2.2 Specialized and Trek have consolidated their dominance by getting into the largest/strongest retailers and by locking down as many of their retail dollars as possible, systematically driving “B” players off the sales floor. The Concept Store is merely the logical conclusion of this process. (The interview goes on to quote me as saying “Trek and Specialized are much more tolerant of sharing floor space with Giant or Bianchi.” What I should have said is “Trek and Specialized are much more tolerant of sharing floor space with perceived “niche” brands like Surly or Orbea or Intense than with more mainline brands like Giant or Bianchi.”)
I should point out that despite the grumbling, there’s absolutely nothing unethical in this practice. (It’s just standard business tactics, kids; get used to it.) But it has profound effects on the brand landscape, as we shall see:
3. Paradoxically, this polarization process will allow formerly “niche” brands to flourish, increasing the value and diversity of the brand mix overall and paving the way for entirely new business models at both wholesale and retail.
3.1 Desptie conventional wisdom, not every roadie wants to ride Lance’s bike. The very success (and don’t get me wrong, technical excellence, too) of monolithic brands creates increased cachet for boutique brands & products. Sure, it’s cool to show up on the Sunday morning ride with a new Tarmac SL. But it’s so much cooler to show up on a BMC SLT 01. Ditto on the offroad side, of course. And the same goes for fixies, commuters, 29ers, e-bikes; helmets, shoes, wheels, pedals…you name it.
3.2 The same process opens up new and exciting opportunities for retailers as well.
3.3 Ditto for equipment, although to a lesser extent, since equipment suppliers can sell in more (or even all) locations.
4. The “A” Brands (and retailers) aren’t going away. But neither can they be all things to all cyclists.
4.1 Even in a shrinking market, there are still about 3,000 specialty bike retailers in the USA. And less than half of them sell either Specialized or Trek. Which leaves—in addition to the “niche” positions I mentioned earlier in Trek/Specialized shops, more than a thousand retail businesses wide open to other brands. Many of these retailers are smart, savvy, financially sound businesspeople (they have to be— a contracting market already killed off the dumb ones years ago.) To say nothing of world class Big Box stores like REI, Sports Authority, et al.
4.2 Big (and profitable) is good. But small or medium-sized (and highly profitable) can be better.
4.3 Cervélo. Orbea. Electra. The new Raleigh. Felt. Santa Cruz. The ASI (Fuji) Group. I could go on, but you get the idea.
4.4 The next wave of successful brands—both supplier and retailer—will tend to be (and in some cases, already are) smaller/quicker/faster/smarter/more focused.

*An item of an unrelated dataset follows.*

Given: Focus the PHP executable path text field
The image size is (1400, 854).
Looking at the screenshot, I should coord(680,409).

With business models to match.
4.5 The Internet—and especially Web 2.0 and Social Media— Levels The Marketing Playing Field. That one’s worth an entire separate column, so we’ll leave it at that for the time being.

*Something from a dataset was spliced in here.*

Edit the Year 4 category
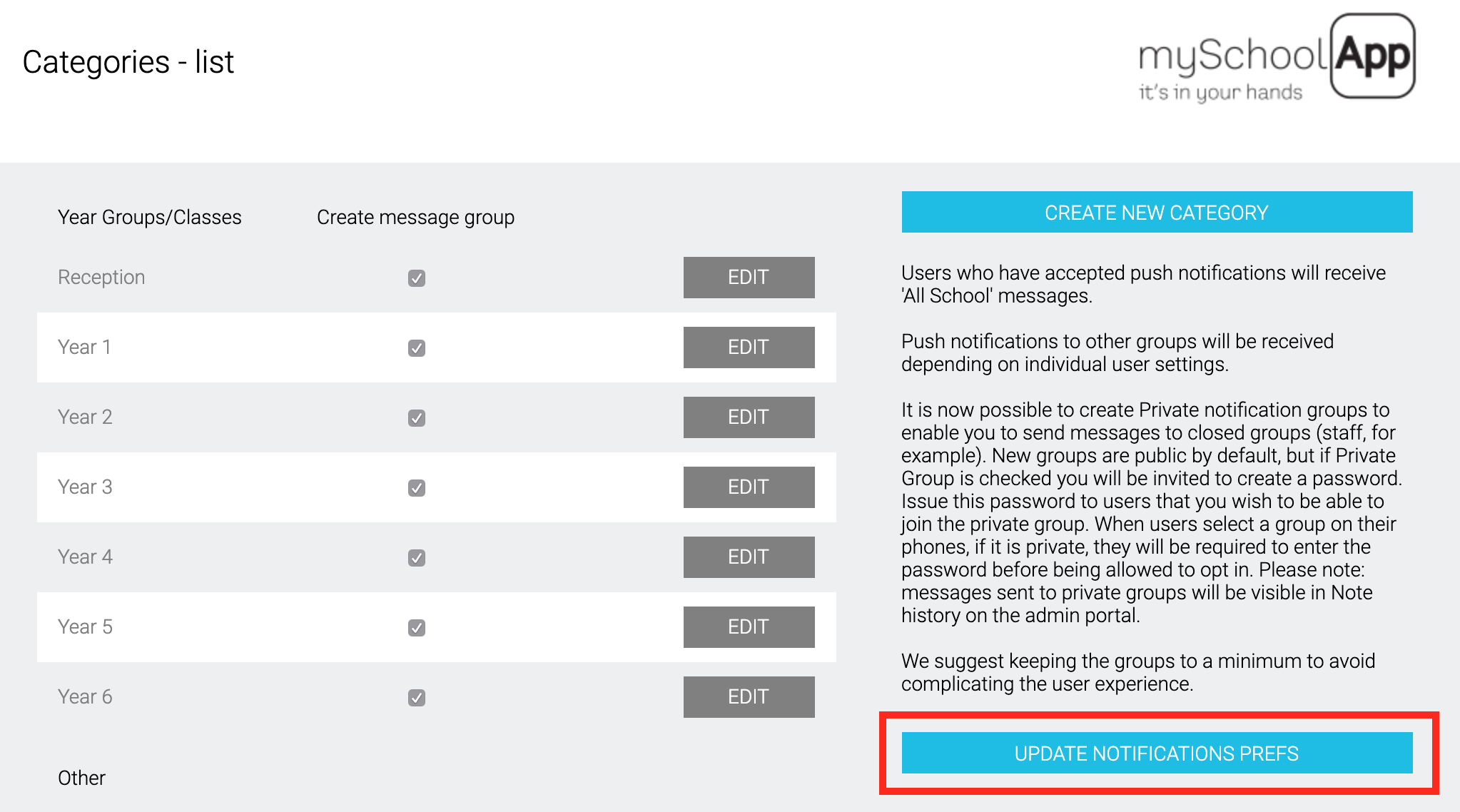 tap(749, 557)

5 . Welcome to the Bike 2.0.
5.1 The “A” Brands and their retailers are at saturation. Suppliers can’t open more retailers for territory/exclusivity reasons, and the retailers can’t take on new brands—even in new locations—because their suppliers won’t let them. It’s like two monkeys with their fists in either end of a double-sided cookie jar who can’t see the forest of bananas growing just over their shoulders. Whatever that means.
Here’s the Bottom Line: Even though the market is shrinking, even after we subtract out the mass market sales, there’s still almost three million units— and more than Half a Billion Wholesale Dollars— worth of business that the Big Guns can’t touch. And that’s just for bikes. Aftermarket equipment adds at least 50% to this figure. Know anyone who might like a slice of that action?
5.2 Technical innovation in traditional product categories has slowed. Five years ago, advanced composites technology for monocoque road frames were advancing at a rate that mean only the biggest or deepest-pocketed companies could keep up. And at the same time, production has become incredibly agile, not to mention good. So nowadays I can make a Skype call to Asia and there’ll be a can of Pro Tour-quality Vosperini™ road frames on my doorstep 120 days later. Less if I airfreight them. (New developments will occur in less mature— but also less technically demanding— product areas.)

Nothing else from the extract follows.